Task brief: Reproduce the data word for word, from the first line through the line containing "[x=25, y=82]", including both ends. Leave the pictures out.

Data listing:
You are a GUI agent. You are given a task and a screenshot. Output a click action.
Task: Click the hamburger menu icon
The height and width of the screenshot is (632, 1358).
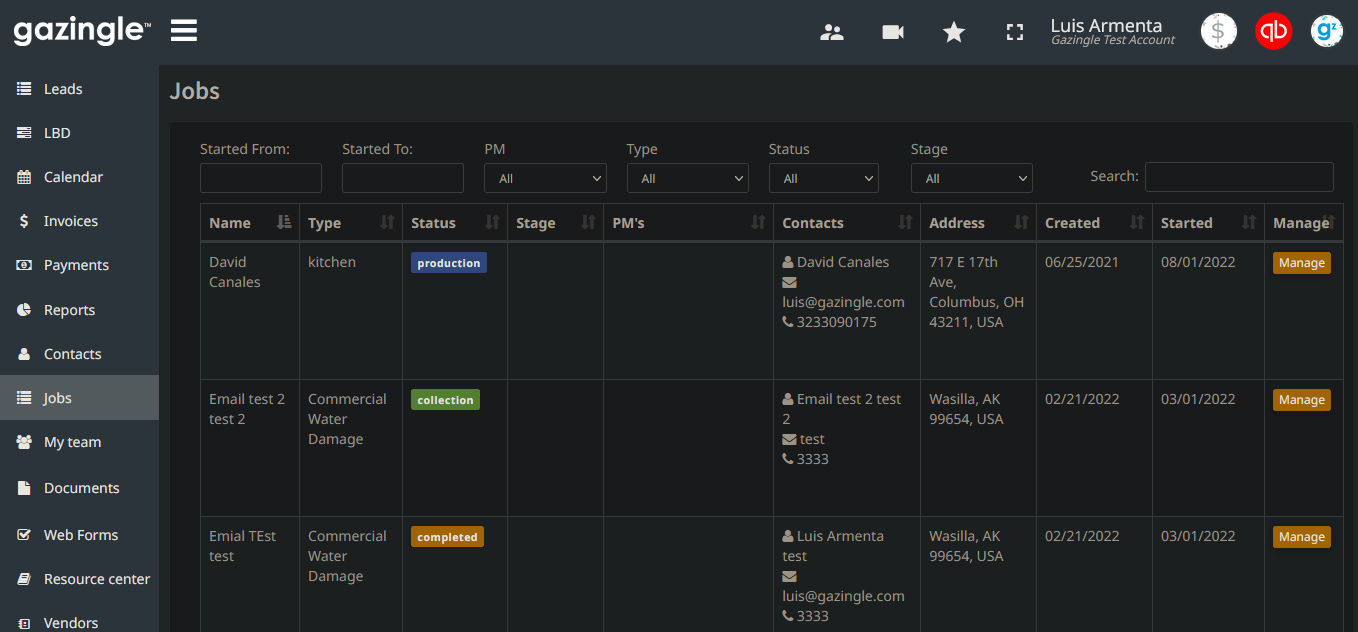click(183, 29)
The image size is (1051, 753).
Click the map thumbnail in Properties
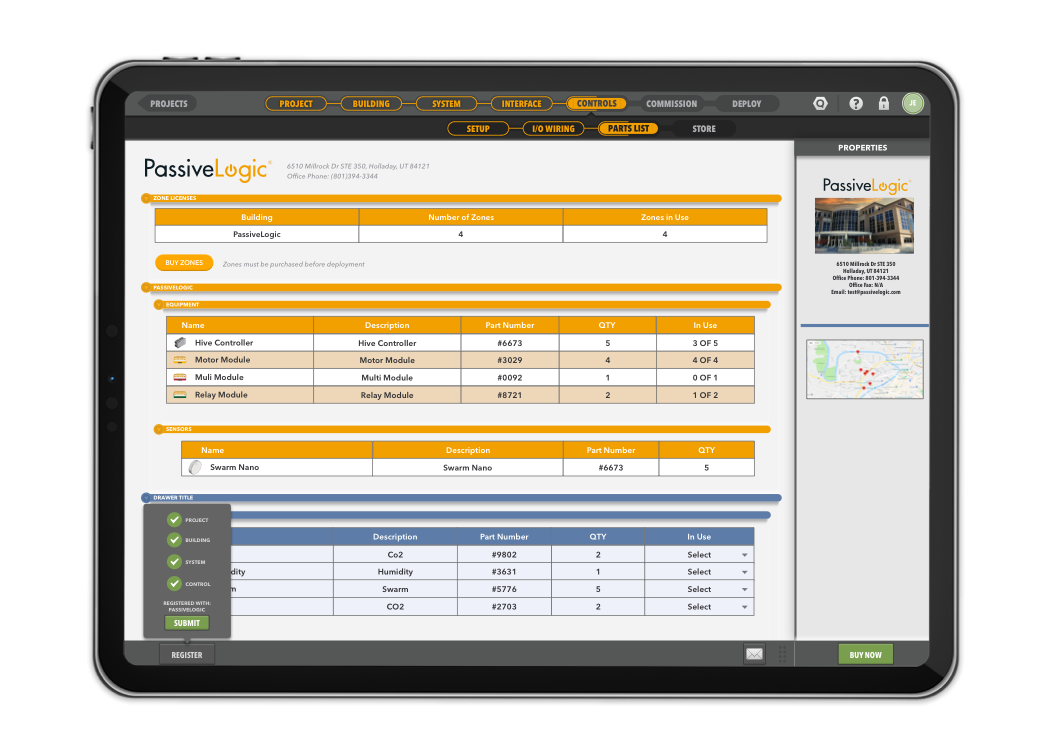[864, 369]

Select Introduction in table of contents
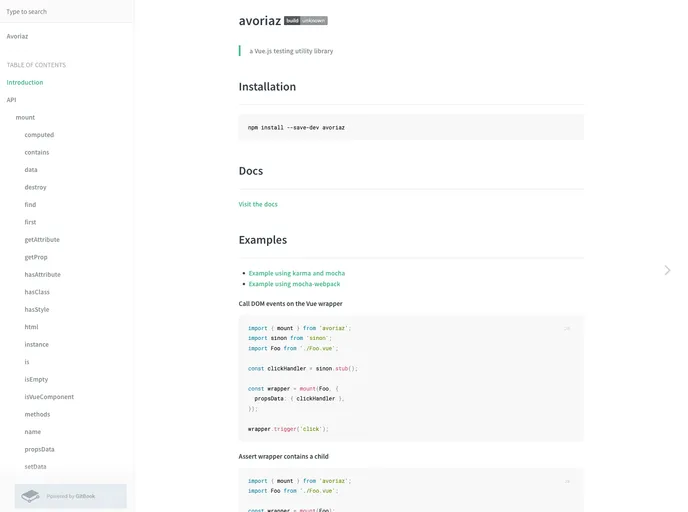[x=25, y=82]
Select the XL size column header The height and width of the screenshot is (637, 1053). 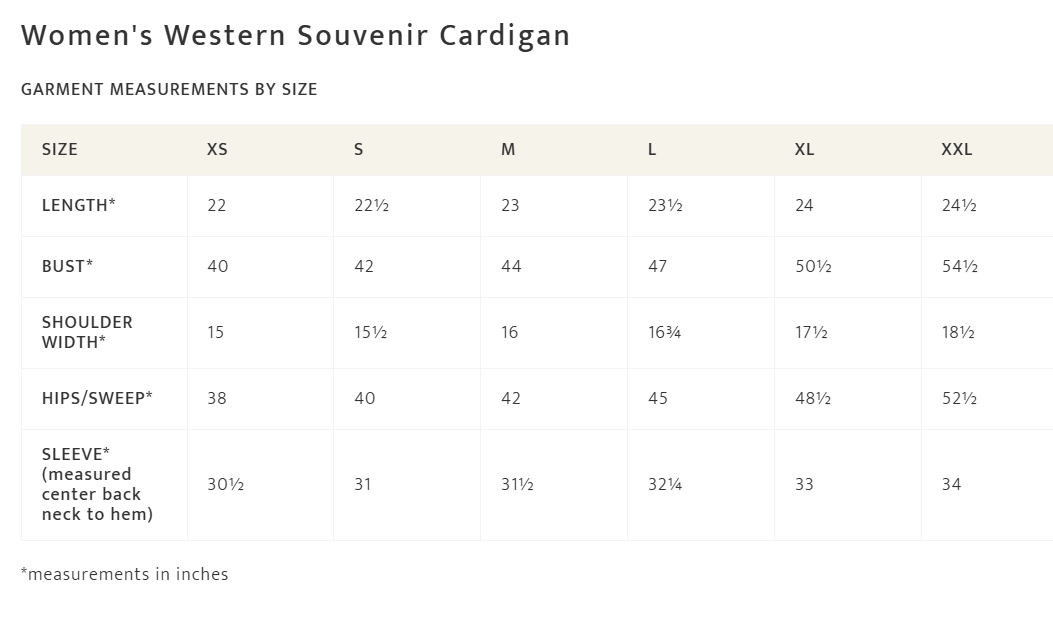pos(804,149)
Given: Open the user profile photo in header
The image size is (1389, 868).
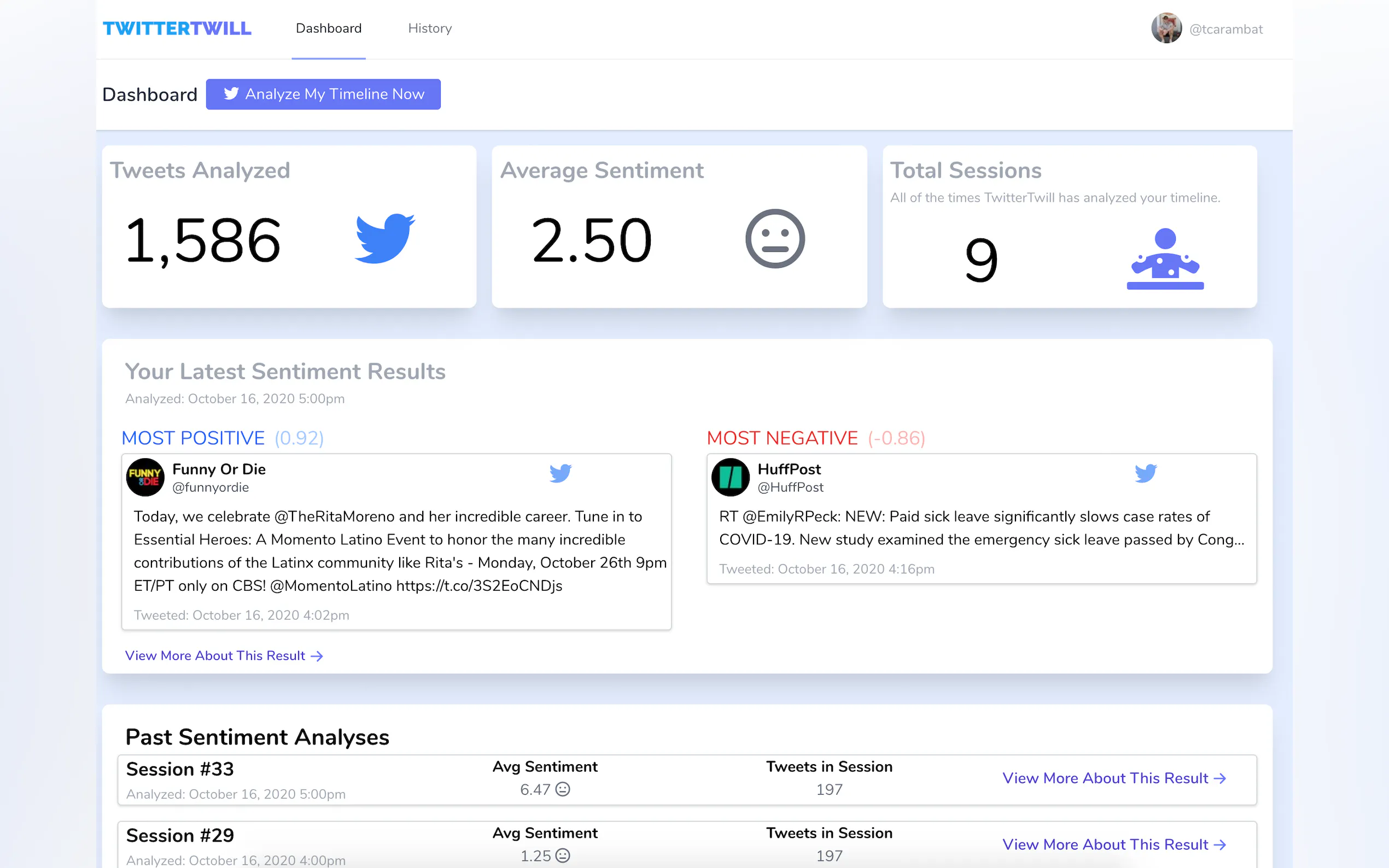Looking at the screenshot, I should pos(1166,28).
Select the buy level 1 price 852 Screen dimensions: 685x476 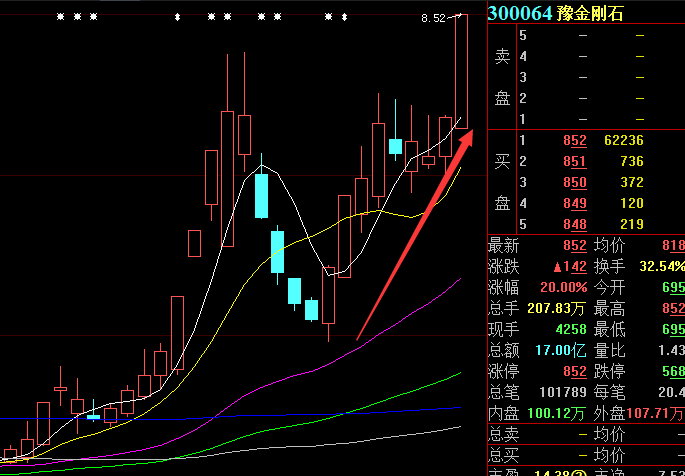tap(575, 141)
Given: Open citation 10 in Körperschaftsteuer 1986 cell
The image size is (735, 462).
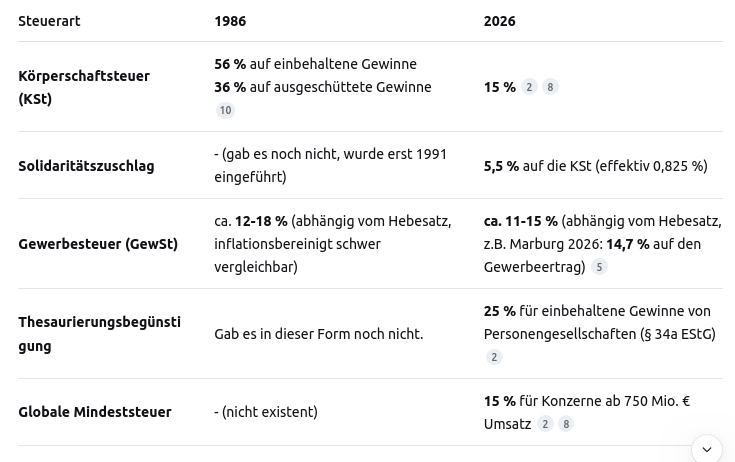Looking at the screenshot, I should click(225, 111).
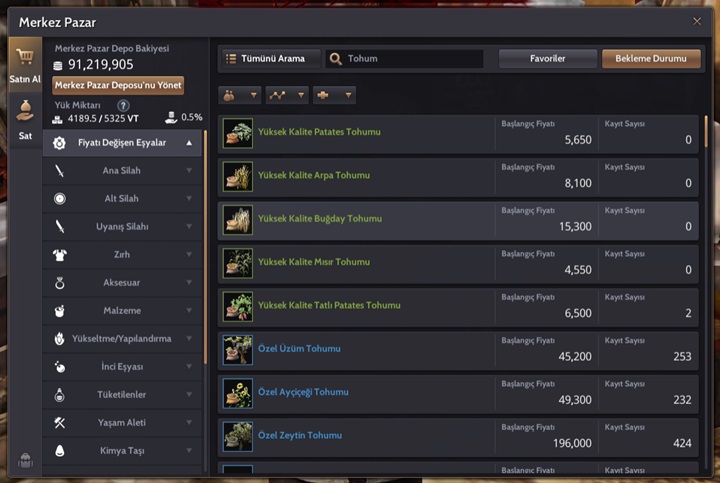
Task: Click the Özel Ayçiçeği Tohumu sunflower icon
Action: (x=238, y=393)
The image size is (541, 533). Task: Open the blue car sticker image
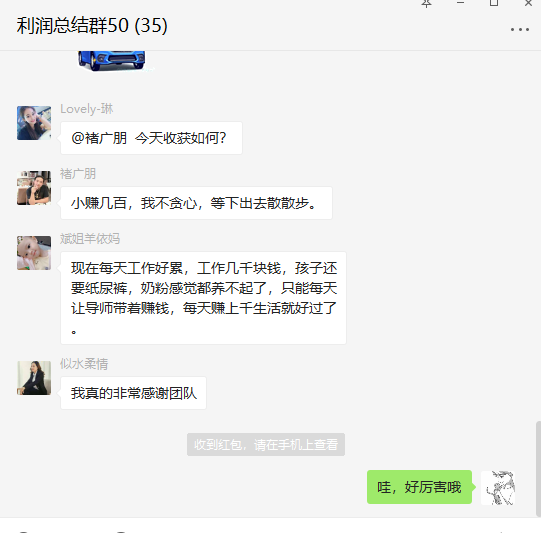(111, 61)
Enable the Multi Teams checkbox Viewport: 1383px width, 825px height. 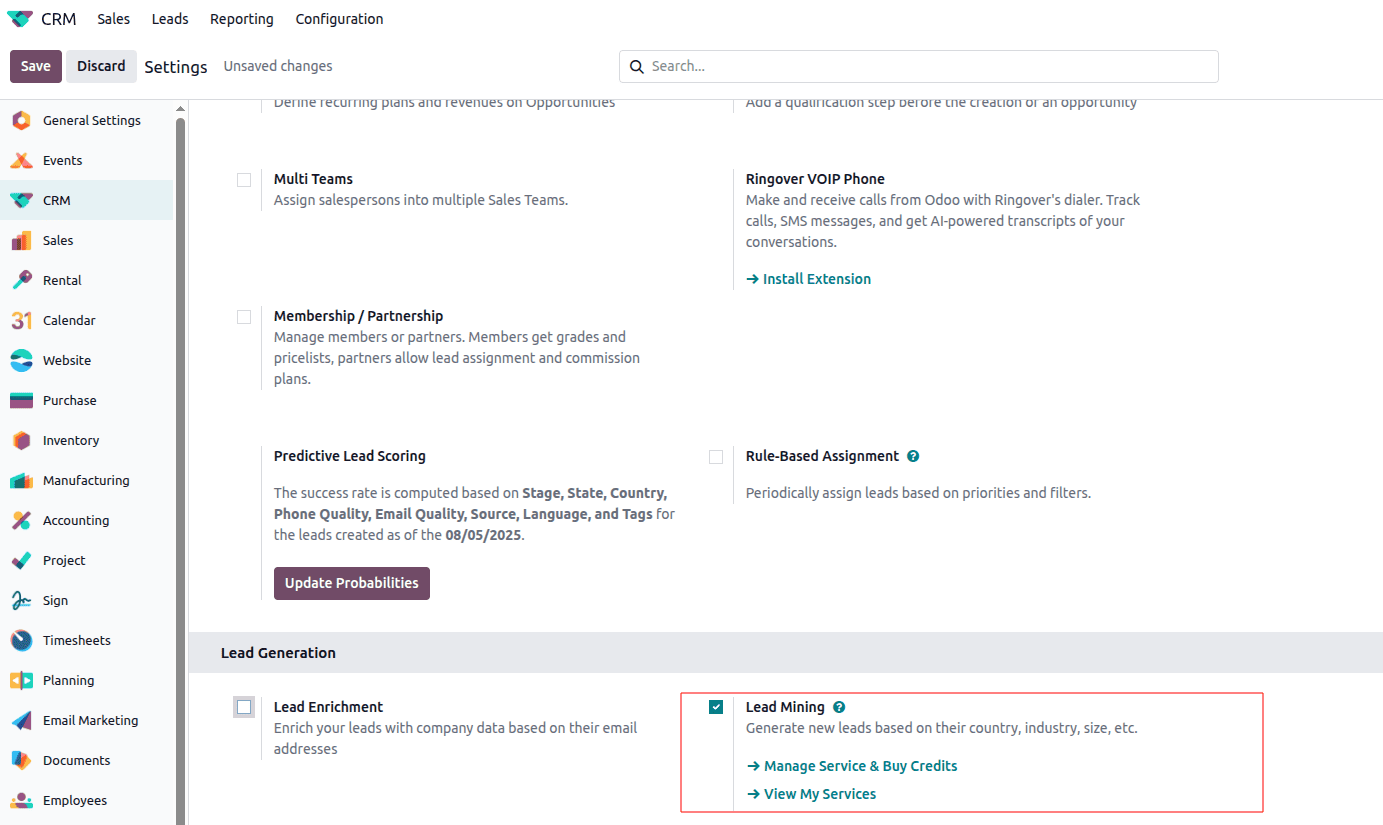pos(244,180)
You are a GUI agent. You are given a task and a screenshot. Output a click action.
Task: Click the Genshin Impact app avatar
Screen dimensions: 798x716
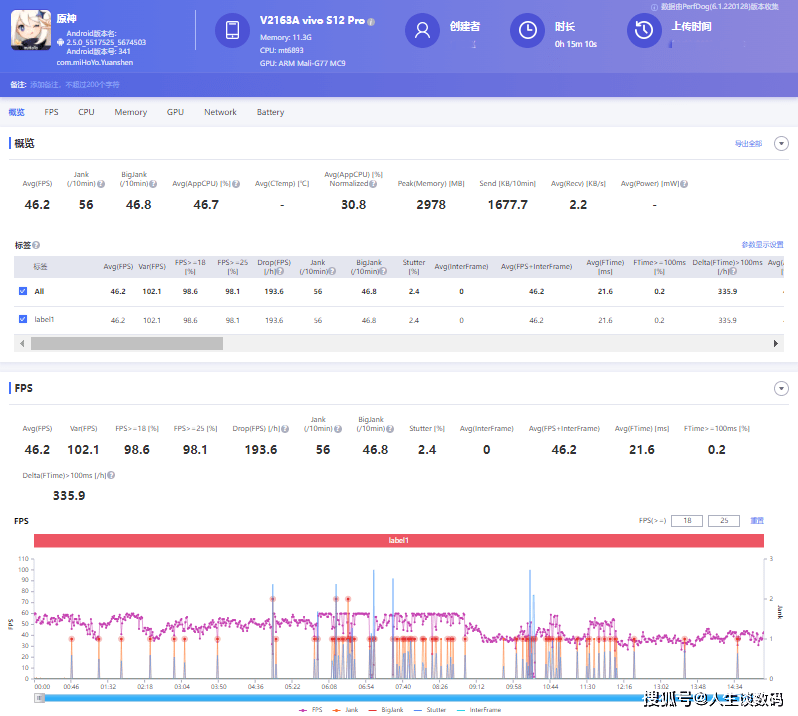tap(31, 30)
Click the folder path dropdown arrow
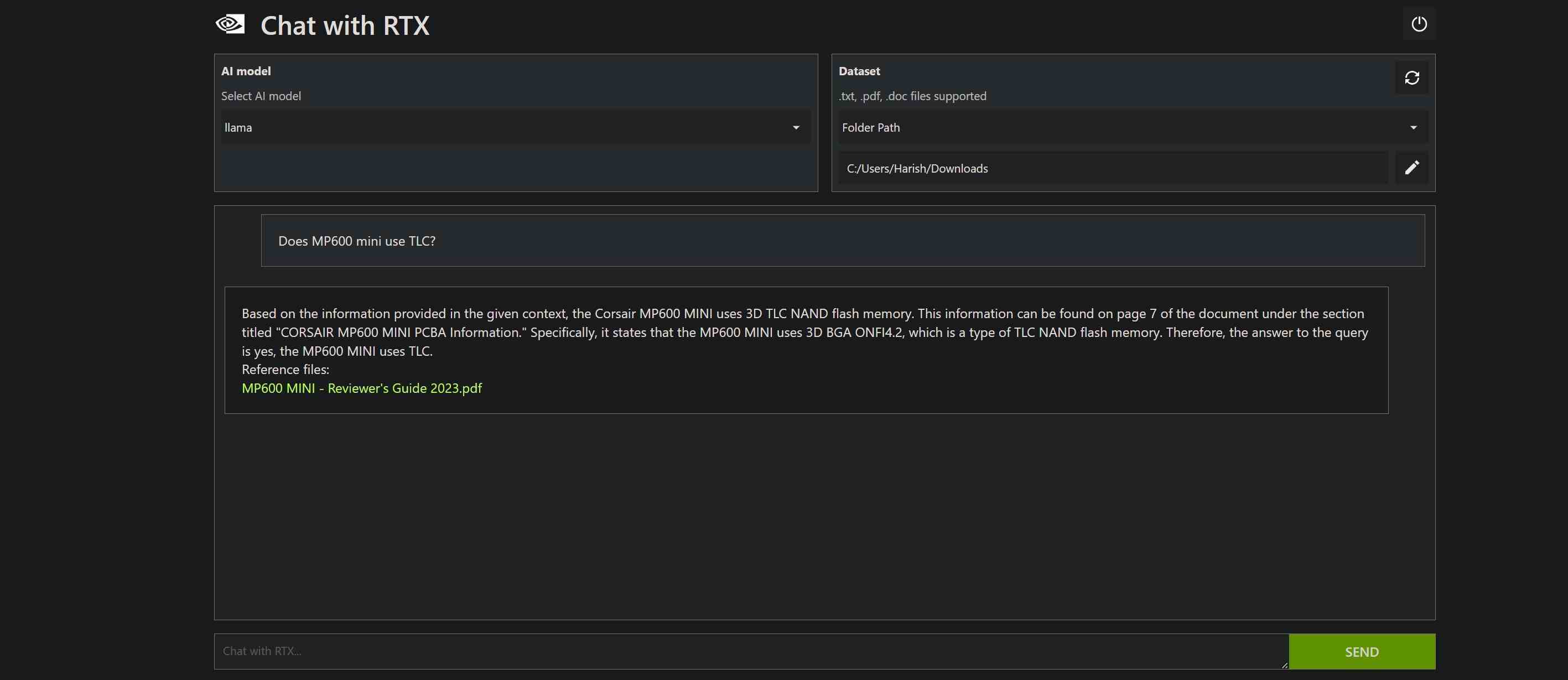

Complete response:
You are a GUI agent. You are given a task and a screenshot. Output a click action.
Task: Click the hamburger menu icon
The height and width of the screenshot is (632, 1358).
click(183, 29)
The image size is (1051, 753).
Click the map thumbnail in Properties
[864, 369]

Select Introduction in table of contents
[x=25, y=82]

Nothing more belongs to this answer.